### THE PROBLEM
Please give the listing lines as a JSON list of strings, one string per line and blank lines left out, starting at the line that contains "Select purple-haired character" and ending at the end of the listing.

### EXERCISE DATA

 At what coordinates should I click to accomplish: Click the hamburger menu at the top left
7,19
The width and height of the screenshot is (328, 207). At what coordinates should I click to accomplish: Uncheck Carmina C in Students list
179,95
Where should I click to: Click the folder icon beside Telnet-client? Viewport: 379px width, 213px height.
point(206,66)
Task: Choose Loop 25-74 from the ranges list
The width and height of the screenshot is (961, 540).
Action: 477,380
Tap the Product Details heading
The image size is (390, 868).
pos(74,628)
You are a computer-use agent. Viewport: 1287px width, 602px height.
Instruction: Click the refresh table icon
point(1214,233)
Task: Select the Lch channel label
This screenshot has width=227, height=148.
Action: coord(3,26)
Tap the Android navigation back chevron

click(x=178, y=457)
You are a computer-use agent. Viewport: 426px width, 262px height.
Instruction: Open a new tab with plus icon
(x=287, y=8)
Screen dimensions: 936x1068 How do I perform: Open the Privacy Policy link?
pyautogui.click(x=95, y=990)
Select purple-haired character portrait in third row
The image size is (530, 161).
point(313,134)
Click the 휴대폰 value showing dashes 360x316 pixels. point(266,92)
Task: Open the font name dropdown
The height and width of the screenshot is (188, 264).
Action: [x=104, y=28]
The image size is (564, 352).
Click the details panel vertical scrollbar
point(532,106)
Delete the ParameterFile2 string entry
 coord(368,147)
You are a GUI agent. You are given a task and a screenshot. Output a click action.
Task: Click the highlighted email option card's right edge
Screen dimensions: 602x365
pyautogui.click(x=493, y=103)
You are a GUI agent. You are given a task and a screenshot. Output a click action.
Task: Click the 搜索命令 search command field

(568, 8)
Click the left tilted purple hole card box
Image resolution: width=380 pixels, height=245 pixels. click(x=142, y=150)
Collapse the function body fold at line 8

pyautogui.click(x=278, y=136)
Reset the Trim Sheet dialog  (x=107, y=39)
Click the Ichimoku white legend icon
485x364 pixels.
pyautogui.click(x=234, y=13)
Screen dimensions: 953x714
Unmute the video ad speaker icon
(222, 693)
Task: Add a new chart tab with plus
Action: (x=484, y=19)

### THE REPLY
[
  "Select purple-haired character portrait in third row",
  "The image size is (530, 161).",
  "point(313,134)",
  "Click the 휴대폰 value showing dashes 360x316 pixels. point(266,92)",
  "Task: Open the font name dropdown",
  "The height and width of the screenshot is (188, 264).",
  "Action: [x=104, y=28]",
  "The image size is (564, 352).",
  "Click the details panel vertical scrollbar",
  "point(532,106)",
  "Delete the ParameterFile2 string entry",
  " coord(368,147)",
  "You are a GUI agent. You are given a task and a screenshot. Output a click action.",
  "Task: Click the highlighted email option card's right edge",
  "Screen dimensions: 602x365",
  "pyautogui.click(x=493, y=103)",
  "You are a GUI agent. You are given a task and a screenshot. Output a click action.",
  "Task: Click the 搜索命令 search command field",
  "(568, 8)",
  "Click the left tilted purple hole card box",
  "Image resolution: width=380 pixels, height=245 pixels. click(x=142, y=150)",
  "Collapse the function body fold at line 8",
  "pyautogui.click(x=278, y=136)",
  "Reset the Trim Sheet dialog  (x=107, y=39)",
  "Click the Ichimoku white legend icon",
  "485x364 pixels.",
  "pyautogui.click(x=234, y=13)",
  "Screen dimensions: 953x714",
  "Unmute the video ad speaker icon",
  "(222, 693)",
  "Task: Add a new chart tab with plus",
  "Action: (x=484, y=19)"
]